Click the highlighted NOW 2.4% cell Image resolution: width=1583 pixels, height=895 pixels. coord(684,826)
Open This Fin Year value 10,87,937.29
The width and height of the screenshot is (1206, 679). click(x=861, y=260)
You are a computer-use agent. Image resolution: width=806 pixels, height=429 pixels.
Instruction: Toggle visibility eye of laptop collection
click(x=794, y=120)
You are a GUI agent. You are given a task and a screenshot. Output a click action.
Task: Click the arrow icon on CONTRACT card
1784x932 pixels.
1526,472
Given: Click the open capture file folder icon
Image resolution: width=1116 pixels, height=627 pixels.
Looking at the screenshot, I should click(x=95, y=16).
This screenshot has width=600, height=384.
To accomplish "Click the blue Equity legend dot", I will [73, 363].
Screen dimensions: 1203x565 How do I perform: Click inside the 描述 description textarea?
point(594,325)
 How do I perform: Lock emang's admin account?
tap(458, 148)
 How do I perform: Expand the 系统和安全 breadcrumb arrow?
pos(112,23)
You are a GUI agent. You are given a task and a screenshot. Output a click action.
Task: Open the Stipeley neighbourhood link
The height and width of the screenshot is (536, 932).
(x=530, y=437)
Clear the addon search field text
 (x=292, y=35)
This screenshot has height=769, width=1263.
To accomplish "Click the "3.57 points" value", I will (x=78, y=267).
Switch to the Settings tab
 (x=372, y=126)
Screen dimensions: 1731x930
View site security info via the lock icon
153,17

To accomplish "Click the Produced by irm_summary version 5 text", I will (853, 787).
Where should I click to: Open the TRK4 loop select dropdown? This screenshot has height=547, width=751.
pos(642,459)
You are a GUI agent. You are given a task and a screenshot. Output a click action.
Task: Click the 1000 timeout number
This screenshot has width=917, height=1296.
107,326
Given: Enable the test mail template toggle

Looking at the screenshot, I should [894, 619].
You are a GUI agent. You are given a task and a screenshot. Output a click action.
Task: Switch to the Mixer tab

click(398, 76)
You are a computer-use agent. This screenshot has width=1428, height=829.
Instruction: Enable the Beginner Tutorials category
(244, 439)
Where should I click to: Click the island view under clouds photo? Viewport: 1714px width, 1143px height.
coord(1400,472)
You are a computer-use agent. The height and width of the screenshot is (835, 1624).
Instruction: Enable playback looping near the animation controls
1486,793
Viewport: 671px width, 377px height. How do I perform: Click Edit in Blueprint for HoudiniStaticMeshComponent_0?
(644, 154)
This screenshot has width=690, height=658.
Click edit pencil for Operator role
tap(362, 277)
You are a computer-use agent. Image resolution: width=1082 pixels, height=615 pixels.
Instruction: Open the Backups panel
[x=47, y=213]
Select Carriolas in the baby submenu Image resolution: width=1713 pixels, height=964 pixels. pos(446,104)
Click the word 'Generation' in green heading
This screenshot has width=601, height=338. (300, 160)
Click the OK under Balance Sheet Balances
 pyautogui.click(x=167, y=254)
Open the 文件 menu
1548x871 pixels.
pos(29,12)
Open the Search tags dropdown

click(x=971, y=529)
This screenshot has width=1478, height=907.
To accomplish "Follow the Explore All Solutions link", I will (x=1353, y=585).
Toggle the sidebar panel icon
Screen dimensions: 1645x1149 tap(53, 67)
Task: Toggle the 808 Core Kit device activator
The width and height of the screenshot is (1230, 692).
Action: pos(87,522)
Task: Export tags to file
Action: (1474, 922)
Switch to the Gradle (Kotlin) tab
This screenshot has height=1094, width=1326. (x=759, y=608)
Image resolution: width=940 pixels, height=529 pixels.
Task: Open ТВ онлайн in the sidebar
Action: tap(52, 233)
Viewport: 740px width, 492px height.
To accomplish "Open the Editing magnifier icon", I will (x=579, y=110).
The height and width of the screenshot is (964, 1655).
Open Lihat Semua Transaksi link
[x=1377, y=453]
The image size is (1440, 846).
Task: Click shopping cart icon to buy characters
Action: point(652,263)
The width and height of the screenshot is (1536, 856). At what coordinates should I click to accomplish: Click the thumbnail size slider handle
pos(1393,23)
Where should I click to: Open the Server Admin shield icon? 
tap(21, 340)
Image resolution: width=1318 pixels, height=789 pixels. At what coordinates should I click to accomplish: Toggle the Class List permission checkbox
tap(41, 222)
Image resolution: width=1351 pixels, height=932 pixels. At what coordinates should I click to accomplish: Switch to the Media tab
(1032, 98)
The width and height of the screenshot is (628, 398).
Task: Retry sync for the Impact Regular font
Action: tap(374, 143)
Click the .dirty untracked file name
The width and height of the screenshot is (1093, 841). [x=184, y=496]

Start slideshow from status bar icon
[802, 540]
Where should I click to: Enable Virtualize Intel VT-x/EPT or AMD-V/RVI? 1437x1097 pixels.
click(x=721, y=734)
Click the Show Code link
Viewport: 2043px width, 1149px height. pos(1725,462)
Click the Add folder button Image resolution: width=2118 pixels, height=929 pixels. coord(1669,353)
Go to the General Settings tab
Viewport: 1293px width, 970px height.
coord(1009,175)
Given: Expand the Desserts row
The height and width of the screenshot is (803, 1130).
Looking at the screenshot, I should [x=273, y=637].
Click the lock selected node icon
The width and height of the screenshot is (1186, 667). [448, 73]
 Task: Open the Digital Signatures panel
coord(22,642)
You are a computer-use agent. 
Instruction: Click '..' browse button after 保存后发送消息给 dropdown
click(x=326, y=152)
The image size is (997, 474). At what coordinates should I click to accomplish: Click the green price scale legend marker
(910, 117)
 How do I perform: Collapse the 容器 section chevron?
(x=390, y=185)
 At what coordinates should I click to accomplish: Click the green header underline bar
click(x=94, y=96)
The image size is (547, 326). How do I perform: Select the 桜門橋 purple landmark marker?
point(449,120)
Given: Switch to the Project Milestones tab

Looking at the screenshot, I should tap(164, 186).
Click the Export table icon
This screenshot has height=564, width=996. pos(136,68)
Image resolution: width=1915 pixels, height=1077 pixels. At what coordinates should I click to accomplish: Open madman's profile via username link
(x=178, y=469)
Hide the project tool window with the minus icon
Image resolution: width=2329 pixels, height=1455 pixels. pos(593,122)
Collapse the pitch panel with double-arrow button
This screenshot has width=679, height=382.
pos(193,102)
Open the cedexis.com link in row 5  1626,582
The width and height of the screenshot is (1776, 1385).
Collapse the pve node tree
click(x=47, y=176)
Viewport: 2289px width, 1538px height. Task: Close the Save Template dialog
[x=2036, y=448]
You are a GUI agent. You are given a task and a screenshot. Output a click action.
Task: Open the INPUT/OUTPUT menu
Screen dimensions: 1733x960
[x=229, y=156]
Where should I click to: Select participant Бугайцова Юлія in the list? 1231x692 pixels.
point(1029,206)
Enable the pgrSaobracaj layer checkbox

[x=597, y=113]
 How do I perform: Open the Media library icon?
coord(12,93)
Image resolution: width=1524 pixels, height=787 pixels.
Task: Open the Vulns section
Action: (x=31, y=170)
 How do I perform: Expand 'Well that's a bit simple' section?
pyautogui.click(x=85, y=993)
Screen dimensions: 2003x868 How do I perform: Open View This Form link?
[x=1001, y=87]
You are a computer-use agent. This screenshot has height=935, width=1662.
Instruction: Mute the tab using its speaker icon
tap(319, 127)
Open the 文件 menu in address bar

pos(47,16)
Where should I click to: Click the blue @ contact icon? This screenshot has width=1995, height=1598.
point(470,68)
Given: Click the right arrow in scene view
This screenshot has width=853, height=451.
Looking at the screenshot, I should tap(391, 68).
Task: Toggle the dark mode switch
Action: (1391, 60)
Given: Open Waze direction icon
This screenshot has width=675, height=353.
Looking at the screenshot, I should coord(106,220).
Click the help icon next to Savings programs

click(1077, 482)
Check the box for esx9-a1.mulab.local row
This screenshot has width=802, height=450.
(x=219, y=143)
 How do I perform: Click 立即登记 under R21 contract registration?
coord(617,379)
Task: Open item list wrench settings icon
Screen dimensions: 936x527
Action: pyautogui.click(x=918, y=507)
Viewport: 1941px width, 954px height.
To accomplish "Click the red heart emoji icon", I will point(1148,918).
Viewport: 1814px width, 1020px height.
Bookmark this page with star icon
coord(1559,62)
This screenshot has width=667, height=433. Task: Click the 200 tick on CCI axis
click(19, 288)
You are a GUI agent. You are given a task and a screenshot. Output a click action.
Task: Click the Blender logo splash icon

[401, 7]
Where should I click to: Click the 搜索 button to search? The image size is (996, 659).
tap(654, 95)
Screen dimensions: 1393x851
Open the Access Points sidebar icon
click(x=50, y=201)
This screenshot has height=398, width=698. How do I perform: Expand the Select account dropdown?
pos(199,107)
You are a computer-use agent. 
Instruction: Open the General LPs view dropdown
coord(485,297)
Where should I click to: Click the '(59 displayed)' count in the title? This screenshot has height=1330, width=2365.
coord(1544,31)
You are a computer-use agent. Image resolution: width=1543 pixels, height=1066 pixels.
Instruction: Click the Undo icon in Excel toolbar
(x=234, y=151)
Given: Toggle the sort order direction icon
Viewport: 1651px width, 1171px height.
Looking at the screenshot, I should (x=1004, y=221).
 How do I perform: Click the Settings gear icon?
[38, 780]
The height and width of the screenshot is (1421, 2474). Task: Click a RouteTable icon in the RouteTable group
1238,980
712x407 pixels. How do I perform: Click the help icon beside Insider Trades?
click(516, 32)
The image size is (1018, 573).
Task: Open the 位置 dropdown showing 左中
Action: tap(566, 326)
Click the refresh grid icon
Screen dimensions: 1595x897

::::::::::

Read through the entries and copy every line that includes "folder".

Given: Click the open capture file folder icon
Click the Add folder button Image resolution: width=2118 pixels, height=929 pixels. coord(1669,353)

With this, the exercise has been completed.